Work through the data below and give the number of lines holding "target", nothing more.

--- Data for this exercise ---

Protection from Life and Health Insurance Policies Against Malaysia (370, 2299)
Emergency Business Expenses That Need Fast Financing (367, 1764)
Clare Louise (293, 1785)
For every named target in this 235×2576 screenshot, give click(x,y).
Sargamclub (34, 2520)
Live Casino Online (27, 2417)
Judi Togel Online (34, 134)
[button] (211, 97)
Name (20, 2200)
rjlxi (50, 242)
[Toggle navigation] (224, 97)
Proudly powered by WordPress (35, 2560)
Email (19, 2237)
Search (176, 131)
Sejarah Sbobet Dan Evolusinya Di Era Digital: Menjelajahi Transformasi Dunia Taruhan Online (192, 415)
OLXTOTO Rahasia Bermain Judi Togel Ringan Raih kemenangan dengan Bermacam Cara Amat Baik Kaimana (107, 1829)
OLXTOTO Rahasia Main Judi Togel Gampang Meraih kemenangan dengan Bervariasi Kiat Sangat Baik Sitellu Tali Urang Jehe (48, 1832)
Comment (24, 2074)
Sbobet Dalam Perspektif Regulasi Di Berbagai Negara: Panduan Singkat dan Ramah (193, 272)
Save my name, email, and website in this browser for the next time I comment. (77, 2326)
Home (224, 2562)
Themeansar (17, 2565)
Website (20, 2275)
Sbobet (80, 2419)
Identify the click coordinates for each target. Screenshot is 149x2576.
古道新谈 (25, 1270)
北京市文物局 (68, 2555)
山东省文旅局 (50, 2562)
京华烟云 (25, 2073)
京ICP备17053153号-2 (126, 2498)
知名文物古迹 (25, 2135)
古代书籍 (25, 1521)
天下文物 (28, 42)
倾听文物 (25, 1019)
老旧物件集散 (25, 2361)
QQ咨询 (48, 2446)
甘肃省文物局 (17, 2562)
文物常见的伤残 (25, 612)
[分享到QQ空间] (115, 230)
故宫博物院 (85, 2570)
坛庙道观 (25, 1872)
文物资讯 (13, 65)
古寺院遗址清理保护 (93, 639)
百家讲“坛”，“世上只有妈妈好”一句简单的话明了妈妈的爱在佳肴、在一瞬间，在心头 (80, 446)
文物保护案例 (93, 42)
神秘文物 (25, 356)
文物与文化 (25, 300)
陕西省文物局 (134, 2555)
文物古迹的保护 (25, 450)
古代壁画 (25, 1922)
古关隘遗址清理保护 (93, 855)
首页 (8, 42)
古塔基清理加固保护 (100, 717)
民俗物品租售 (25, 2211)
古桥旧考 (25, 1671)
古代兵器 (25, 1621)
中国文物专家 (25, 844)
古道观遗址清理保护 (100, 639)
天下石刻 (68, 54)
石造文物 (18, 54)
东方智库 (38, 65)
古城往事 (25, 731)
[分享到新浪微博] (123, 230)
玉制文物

---

### Answer to the exercise:
2